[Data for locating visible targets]
"""
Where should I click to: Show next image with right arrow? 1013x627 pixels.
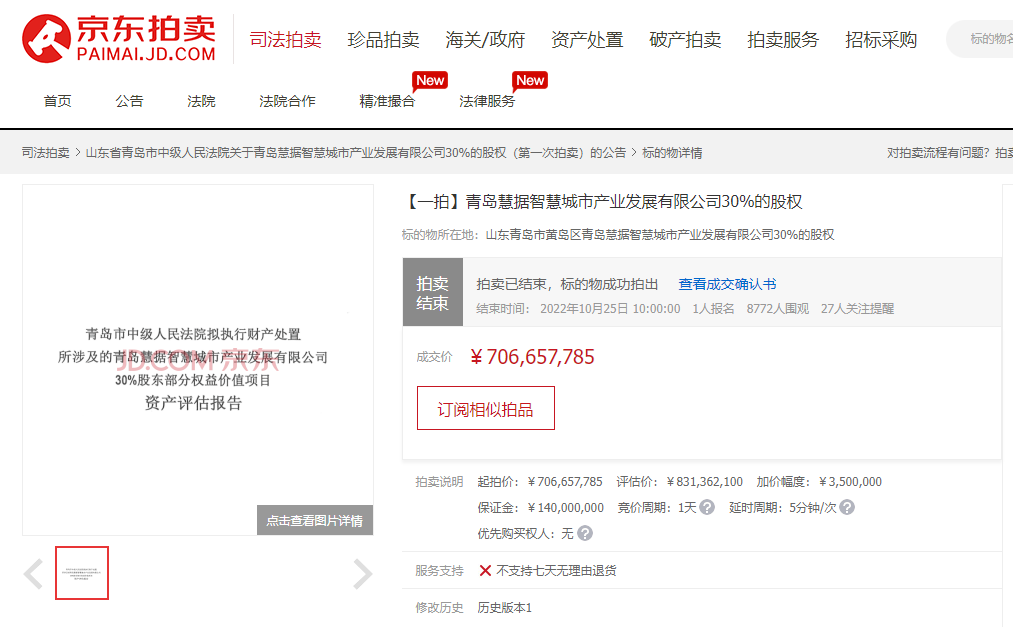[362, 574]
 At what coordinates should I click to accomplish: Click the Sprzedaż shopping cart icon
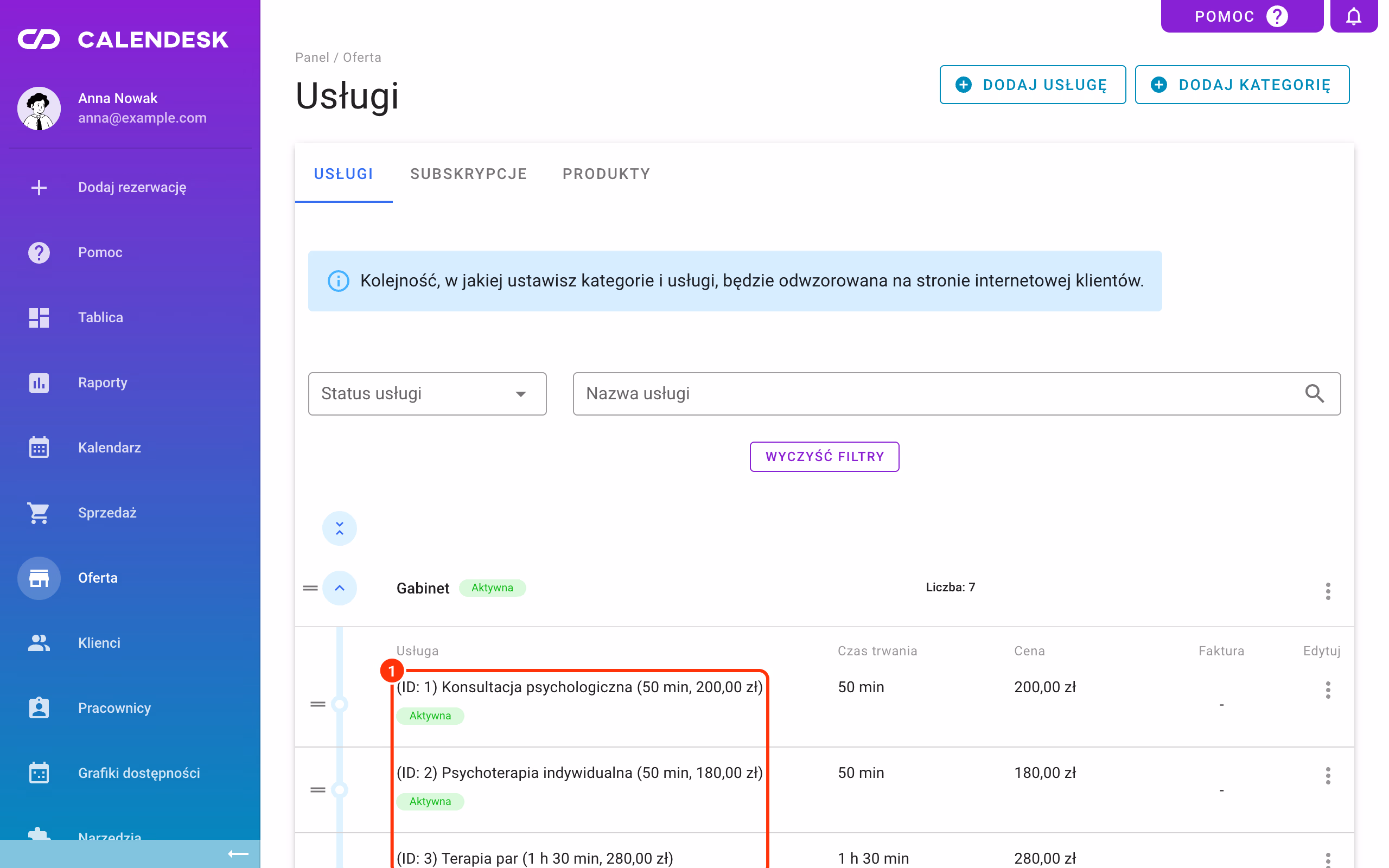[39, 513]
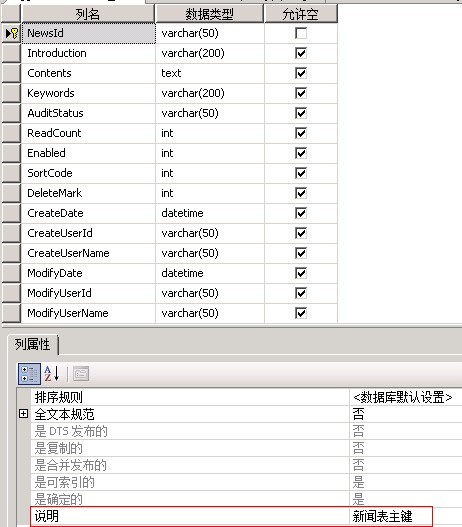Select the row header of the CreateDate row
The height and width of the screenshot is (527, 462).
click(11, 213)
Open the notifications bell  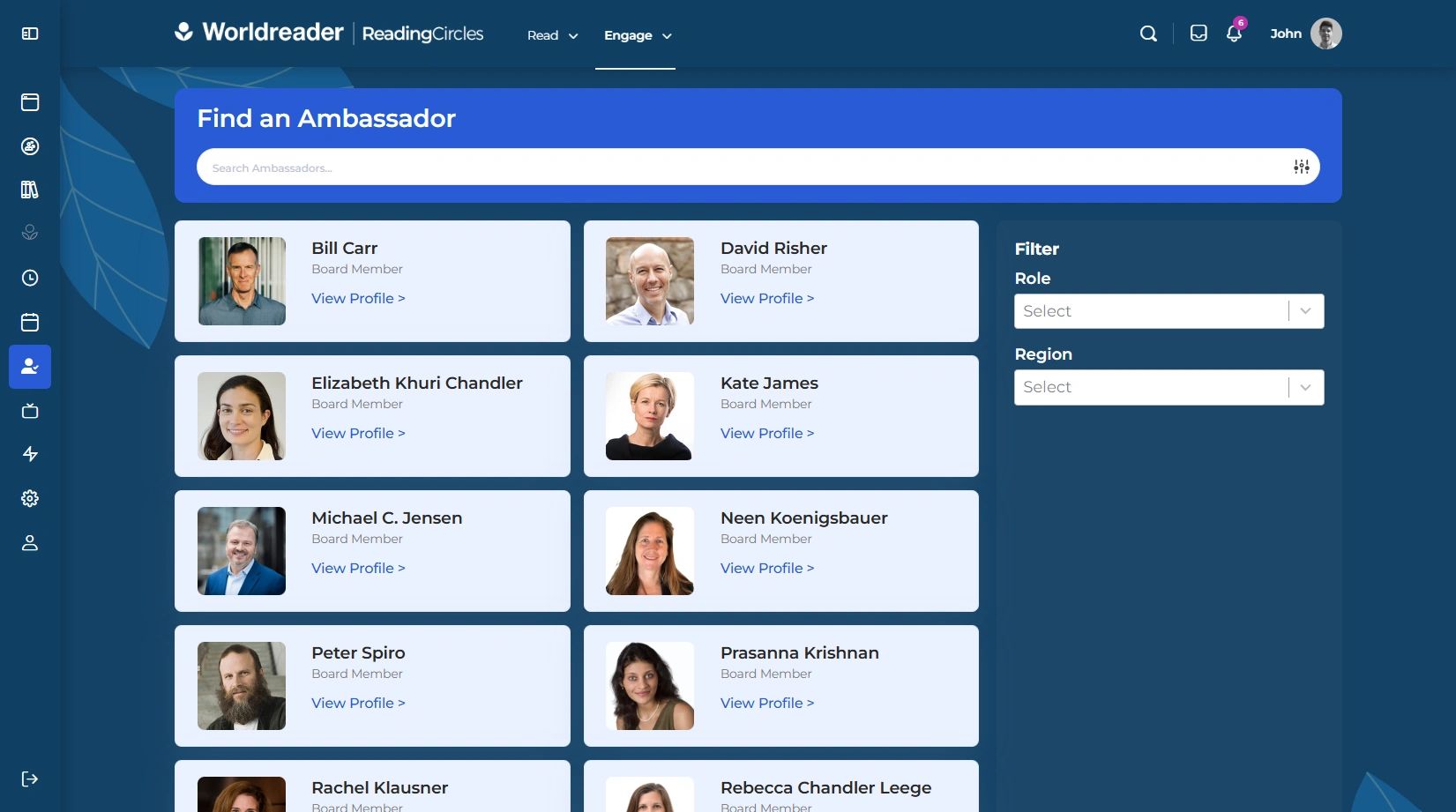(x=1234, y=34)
"""
Please extract every line above that contains the string "click". Case counts, so a line matches only if the capitalization is the same.

Where should I click to: Show next image with right arrow? 1013x627 pixels.
 At what coordinates should I click to accomplish: Click the Sprzedaż shopping cart icon
click(11, 213)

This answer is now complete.